Lying on the upper bunk bed, I realised that the air conditioning was to operate only while the train was moving. In the meantime, a small fan provided scant relief from the oppressive heat. Oh well, only an hour and a quarter to go. In no time, the coach took on an uncanny resemblance of a sauna.
No reason, so far, ever to want to do this again.
At the appointed hour, the train jerked into life and began the long, twelve hour journey to Goa (well, that was the promise). A blast of cold air burst forth from the ventilation panel. I wanted to kiss it. Soon, though, I was crawling under the flimsy blanket trying to avoid the relentless icy blast. Why does India insist so vehemently on such contrasts?
Carefully enclosed in my blanket, the gentle rocking of the train and a relaxation exercise quickly released me into the arms of Morpheus.
I awoke around 5am and contemplated my options. Jump down from the top bunk, don my sandals and confidently seek out the loo - or clench my face (and more besides) and hope for a second date with Morpheus Man.
Morpheus had done a runner.
The less said about the trip the better. That, also, is what India is about.

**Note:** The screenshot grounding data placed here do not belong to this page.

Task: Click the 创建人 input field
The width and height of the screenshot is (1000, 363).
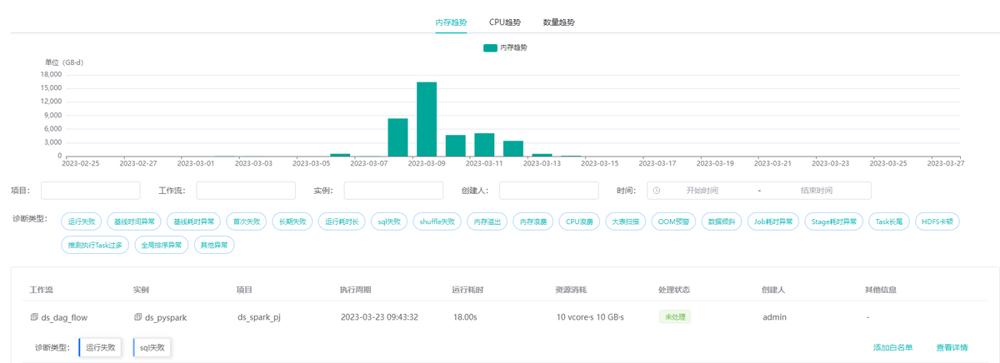Action: [548, 190]
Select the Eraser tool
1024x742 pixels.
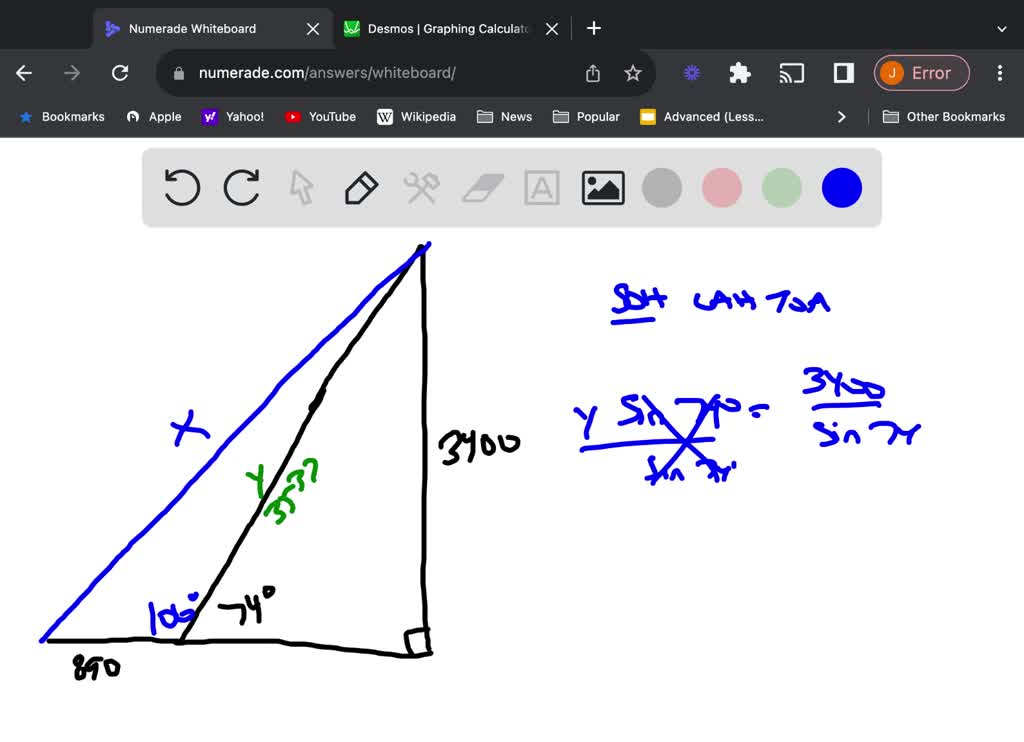tap(481, 187)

I settled back into the bunk and dozed fitfully for the next couple of hours. Around 8am I conducted a furtive reccy, scanning the passengers who had taken residence below us. An Indian couple, in their 60s, I estimated. She detected my surveillance - "Would you like to sit down here?" she said, beckoning to the lower level. I demurred as politely as I could.
After an hour or so, I clambered down from the upper bunk and smiled the awkward smile of introduction. She was delightful. I got her life story in jig-time, in that wonderfully educated-Indian, English accent. Late sixties, widowed, two children (one in New York, one in Toronto), late husband a senior government official, herself now a dyed in the wool traveller, after suffering a stroke a few years earlier (husband and mother having died within a week of each other). Ah, stern stuff here - no doubt about it.

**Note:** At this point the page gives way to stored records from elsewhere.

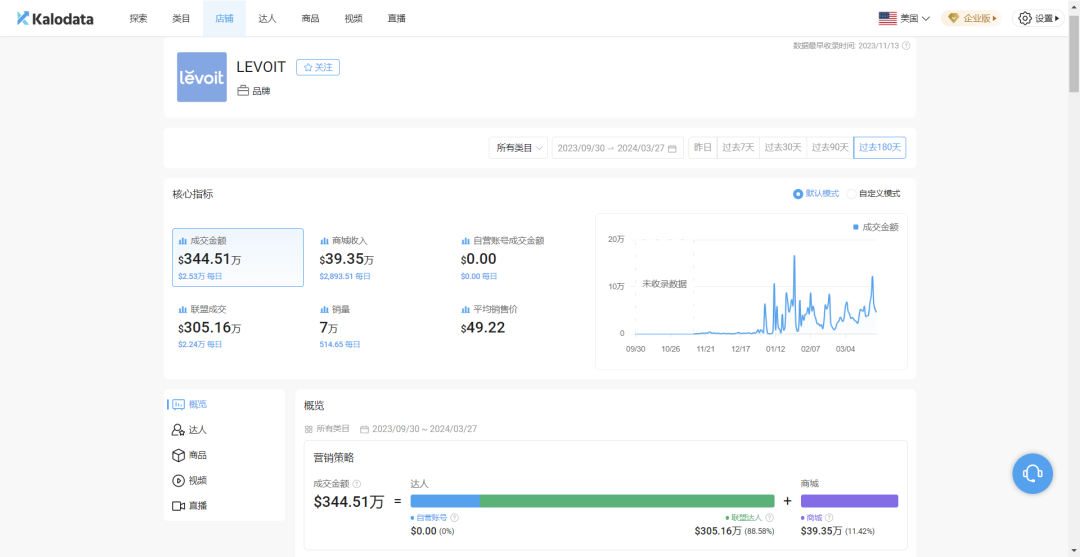Click the enterprise edition diamond icon
The image size is (1080, 557).
953,18
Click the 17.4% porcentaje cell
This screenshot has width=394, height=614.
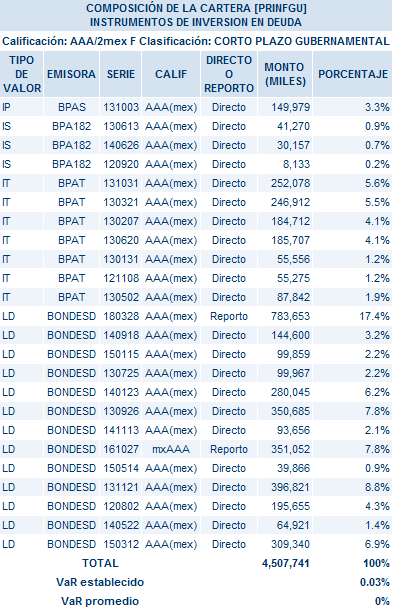[x=374, y=316]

She regaled me with stories of India: economics, politics, foreign direct investment, tourism, food, flea markets and more. All she needed was the slightest encouragement and the next topic was seized upon with enthusiasm:
- how she had discovered Spanish roots after her husband died (land he owned without title deeds prompted her to unearth the family tree back to a quintessentially Spanish Grandee) in her efforts to secure title and sell the property
- how most politicians were corrupt - salting government money, bribes and more to Swiss and other off-shore accounts
- how she had found a cure in Kerala for symptoms of her stroke (especially for slight paralysis on the left side)
- how to bargain in Goa: take the suggested price and offer one third, settling (reluctantly) for one half
- how to understand the relative purchasing power in India versus New York and the chasm between the two (treat each Rupee as a dollar. . . a bit extreme, I thought, since the current exchange rate is about R50 to $1)
- how she had bought a property in Goa in 1971 for R14,000 and how it was now worth 4.5m crore (an increase of about 300 times)
and lots more besides.
Even when I learned our train was running nearly two hours late it still didn't give me enough time to talk to this remarkable lady.
No two ways about it - I need more train journeys.